Linwood no more: 'Car plant's closure almost ended my marriage'
But John Laughlan’s story is not a unique one.
On February 11, 1981, John was just one of 6,000 employees at Linwood car plant near Paisley who had just been told their services were no longer required.
After 18 years and 450,000 vehicles manufactured, Linwood was no more. The firm which had given the world the Hillman Imp had gone to the wall, putting an end to car production in Scotland for good.
Now aged 69, John, originally from Johnstone, but now living in Eastwood near Nottingham, reflects on a time that put unimaginable pressure on his home life and forced him to move to England for work.
He said: "Suddenly there was 6,000 of us all looking for the same jobs. I was 18 months on the dole and ended up having to move down to Nottingham just to get work in the long term.
“It was a really rough time for us. I was married with one child and another on the way. I don’t know how my marriage survived, it was just awful.”

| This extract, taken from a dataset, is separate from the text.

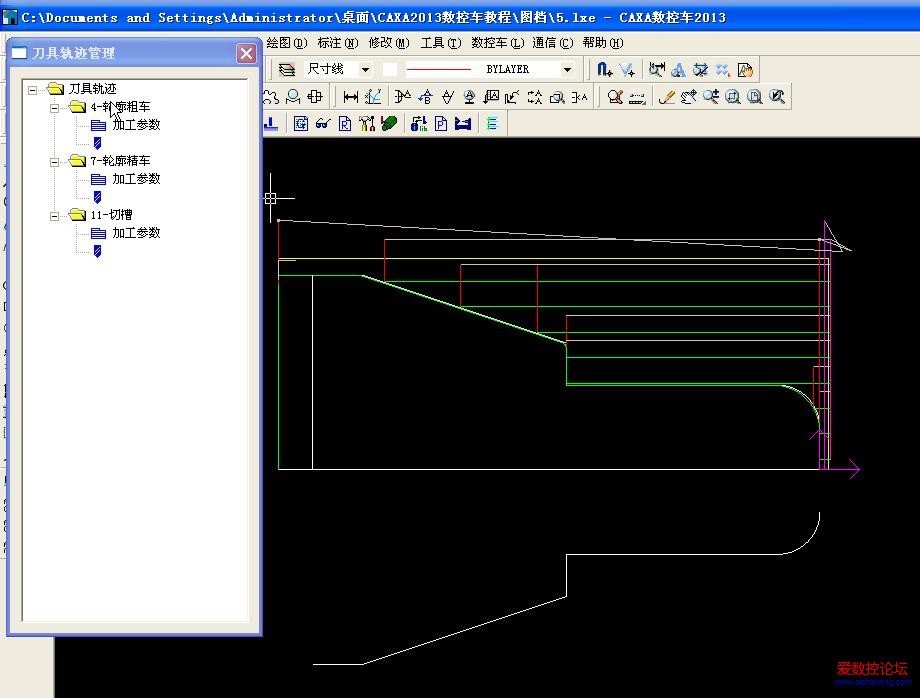Collapse the 刀具轨迹 root node
The width and height of the screenshot is (920, 698).
tap(33, 89)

Employed from 1976, John worked at Linwood under American manufacturers Chrysler, who had taken over ownership of the plant from Rootes a decade earlier.
John, who worked as a spot welder on the assembly lines, says industrial action was commonplace and recalls an occasion a strike was sparked by the sacking of six workers who had been caught, quite literally, with their pants down.
"There was a strike around the time I started,” explains John, “I remember the headline in one of the red tops described it jokingly as a ‘piddling dispute’.
“If you were on nights and bursting for the toilet – bearing in mind you were on a production line and had had limited time, a lot of the guys would go round the back of the building.
"One night they rounded up half a dozen of these guys and sacked them, knowing full well that the workforce would go on strike.”
Towards the end of John’s Linwood tenure, the plant was taken over by Peugeot Talbot, who focused on a new line of cars: the Sunbeam and Avenger. Neither car would manage to capture the imagination of the British public.
While poor sales obviously had a negative impact on Linwood’s future, the plant’s closure came as a shock to John and his fellow workers.
He said: “The thing is, we were hitting every target. There was a car coming off the line every minute.
"But due to market forces and what not, Peugeot was no longer interested in building the cars at Linwood and the next thing we heard they were closing the plant.”
Working within the vanguard of Scotland’s car industry had its perks, most notably the massive staff discounts guys like John received on the cars they were producing.
In spite of the strikes, he insists the workforce was mostly content and proud of what they were building on a day-to-day basis.
John said: "I was happy working there and most of the guys I worked with were fairly happy. I was sad to see it gone.
“An interesting fact was that if you were buying a car - we got quite a big discount - you could follow your car round the whole plant, making sure the guys did a good job on it and stuck a few extras in. So you got a custom built car if you like.”
The result of Linwood’s closure on the local community was devastating. The entire region would suffer from the wider economic shortfall.
On an individual level, many of the former workers suffered badly and some never recovered.
John explains: “There were more than a few casualties – I knew a few - but the less said about that the better.
"Alcoholism was rife. Folk just couldn’t hack it. Guys that had worked there their entire adult lives were suddenly on the scrap heap.”